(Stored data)

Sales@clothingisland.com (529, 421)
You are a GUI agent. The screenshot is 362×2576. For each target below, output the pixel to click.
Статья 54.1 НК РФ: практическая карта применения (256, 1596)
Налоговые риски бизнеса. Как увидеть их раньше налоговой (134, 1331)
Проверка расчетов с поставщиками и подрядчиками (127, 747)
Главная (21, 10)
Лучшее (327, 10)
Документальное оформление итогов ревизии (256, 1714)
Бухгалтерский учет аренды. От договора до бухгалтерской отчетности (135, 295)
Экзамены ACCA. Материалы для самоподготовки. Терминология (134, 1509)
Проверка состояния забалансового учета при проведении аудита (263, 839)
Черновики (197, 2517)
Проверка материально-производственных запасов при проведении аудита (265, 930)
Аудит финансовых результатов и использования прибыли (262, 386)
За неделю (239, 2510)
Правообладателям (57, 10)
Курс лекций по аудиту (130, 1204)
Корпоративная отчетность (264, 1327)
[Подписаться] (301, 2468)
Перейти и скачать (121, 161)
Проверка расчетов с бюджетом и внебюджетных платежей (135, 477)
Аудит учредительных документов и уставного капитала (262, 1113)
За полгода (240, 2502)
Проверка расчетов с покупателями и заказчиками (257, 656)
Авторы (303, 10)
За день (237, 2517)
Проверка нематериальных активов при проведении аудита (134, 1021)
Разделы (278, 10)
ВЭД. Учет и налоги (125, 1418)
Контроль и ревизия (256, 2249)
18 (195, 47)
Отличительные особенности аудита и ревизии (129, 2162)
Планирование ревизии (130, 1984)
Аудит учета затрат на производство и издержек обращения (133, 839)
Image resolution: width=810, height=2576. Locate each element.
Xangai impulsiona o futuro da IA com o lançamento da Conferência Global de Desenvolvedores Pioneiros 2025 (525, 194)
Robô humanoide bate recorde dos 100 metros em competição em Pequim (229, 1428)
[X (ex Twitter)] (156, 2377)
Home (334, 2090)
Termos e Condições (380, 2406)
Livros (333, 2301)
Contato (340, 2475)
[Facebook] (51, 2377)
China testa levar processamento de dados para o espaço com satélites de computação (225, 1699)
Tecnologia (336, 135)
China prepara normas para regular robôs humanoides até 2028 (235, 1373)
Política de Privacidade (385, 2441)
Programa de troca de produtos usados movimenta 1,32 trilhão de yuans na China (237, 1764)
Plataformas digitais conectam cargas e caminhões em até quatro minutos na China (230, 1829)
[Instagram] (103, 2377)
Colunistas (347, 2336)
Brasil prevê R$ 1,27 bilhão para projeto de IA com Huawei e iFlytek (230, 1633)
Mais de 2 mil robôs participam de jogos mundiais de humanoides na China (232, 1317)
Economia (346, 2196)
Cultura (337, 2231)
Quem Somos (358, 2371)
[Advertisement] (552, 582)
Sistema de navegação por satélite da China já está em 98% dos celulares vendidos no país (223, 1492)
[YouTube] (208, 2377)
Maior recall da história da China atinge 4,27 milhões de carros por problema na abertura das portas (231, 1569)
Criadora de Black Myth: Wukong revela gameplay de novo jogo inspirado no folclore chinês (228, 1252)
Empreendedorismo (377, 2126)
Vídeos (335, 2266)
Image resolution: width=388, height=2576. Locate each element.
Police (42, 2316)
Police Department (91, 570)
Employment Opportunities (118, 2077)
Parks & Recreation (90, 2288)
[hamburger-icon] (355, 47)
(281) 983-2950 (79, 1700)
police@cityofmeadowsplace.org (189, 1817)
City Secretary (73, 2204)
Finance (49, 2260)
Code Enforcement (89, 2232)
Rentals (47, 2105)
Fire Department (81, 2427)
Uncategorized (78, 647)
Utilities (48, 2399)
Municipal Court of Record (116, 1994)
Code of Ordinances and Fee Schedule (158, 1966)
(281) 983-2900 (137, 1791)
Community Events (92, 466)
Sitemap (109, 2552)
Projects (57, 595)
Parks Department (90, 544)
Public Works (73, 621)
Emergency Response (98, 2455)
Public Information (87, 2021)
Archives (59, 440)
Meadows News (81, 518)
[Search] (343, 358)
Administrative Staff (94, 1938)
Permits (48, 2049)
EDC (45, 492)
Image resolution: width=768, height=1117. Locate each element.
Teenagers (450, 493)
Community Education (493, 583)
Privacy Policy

[What is being asked]
For the records above, give the number of lines that include the string "ревизии", with nothing added.

[Result of the task]
3